Il ministro tedesco ha riferito di essere alla ricerca di partner per dar vita all’infrastruttura cloud nazionale ed è in trattativa con SAP SE, Deutsche Telekom e altre società. Si aspetta una decisione, ha aggiunto Altmaier, da parte delle aziende nei prossimi mesi.

Alessandro Morelli (pres. Comm Tlc): ‘A lavoro per un cloud nazionale dei dati della PA’

La strategia del Governo tedesco è in un certo senso in sintonia con quanto annunciato, il mese scorso, da Alessandro Morelli (Lega) presidente Commissione Tlc, che ha auspicato la nascita di un cloud nazionale per tutta la Pa: “Stiamo lavorando alla creazione di un cloud nazionale, così gli enti pubblici non saranno più costretti a rivolgersi solo alle società private per lo stoccaggio dei loro dati, ma lo Stato avrà la possibilità di fare da cassaforte di dati”.

Perché l’esigenza da parte di uno Stato europeo di fare da cassaforte ai dati della Pa e di tutte le infrastrutture critiche?

Perché, per esempio, secondo il Cloud Act voluto lo scorso anno dall’amministrazione Trump e approvato il 23 marzo 2018 dal Congresso Usa, tutti i provider di cloud degli Stati Uniti possono essere obbligati a fornire alle autorità Usa i dati memorizzati sui loro server, indipendentemente da dove tali dati siano fisicamente archiviati (Usa o Europa).

Un concetto del tutto simile è stato sancito anche dalla legge cinese del 2017, in cui le informazioni dei cittadini devono essere archiviate nel Paese e accessibili su richiesta alle autorità.

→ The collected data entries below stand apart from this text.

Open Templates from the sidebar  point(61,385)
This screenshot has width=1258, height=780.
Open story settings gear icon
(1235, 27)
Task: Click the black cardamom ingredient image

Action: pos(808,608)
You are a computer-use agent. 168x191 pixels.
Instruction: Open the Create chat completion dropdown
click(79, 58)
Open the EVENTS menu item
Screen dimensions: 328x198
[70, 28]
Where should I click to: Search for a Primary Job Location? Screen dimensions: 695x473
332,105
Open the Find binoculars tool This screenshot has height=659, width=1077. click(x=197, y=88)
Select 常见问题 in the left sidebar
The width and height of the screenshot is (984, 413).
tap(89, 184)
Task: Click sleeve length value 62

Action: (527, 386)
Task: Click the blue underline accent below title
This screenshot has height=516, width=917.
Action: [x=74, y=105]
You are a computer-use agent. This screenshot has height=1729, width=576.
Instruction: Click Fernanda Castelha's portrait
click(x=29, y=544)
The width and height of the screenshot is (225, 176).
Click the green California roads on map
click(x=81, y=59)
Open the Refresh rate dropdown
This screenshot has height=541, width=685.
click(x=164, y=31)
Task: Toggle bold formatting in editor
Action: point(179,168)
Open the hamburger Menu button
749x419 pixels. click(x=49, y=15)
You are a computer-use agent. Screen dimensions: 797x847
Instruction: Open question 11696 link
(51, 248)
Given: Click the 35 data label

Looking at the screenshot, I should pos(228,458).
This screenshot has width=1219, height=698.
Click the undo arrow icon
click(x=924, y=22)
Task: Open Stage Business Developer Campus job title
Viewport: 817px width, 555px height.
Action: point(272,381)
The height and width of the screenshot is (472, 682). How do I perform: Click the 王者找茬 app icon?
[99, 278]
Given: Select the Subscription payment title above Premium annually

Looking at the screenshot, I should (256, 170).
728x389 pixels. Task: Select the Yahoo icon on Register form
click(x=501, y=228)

E i tedeschi non solo i soli. Analogo allarme è esploso già in Francia: “Le imprese europee che rinunciano al controllo dei loro dati generano un rischio sistemico per la competitività e la sovranità di un’economia”, ha dichiaratoAgnes Pannier-Runacher, viceministro dell’Economia francese, in un’intervista rilasciata a Bloomberg il mese scorso.

La risposta è un’infrastruttura cloud nazionale gestita da player pubblici di dimostrata eccellenza digitale.

Dunque anche l’Italia dovrà porsi il problema, attraverso l’uso del cloud per la Pa ed esercitando il diritto alla sovranità digitale sui propri dati.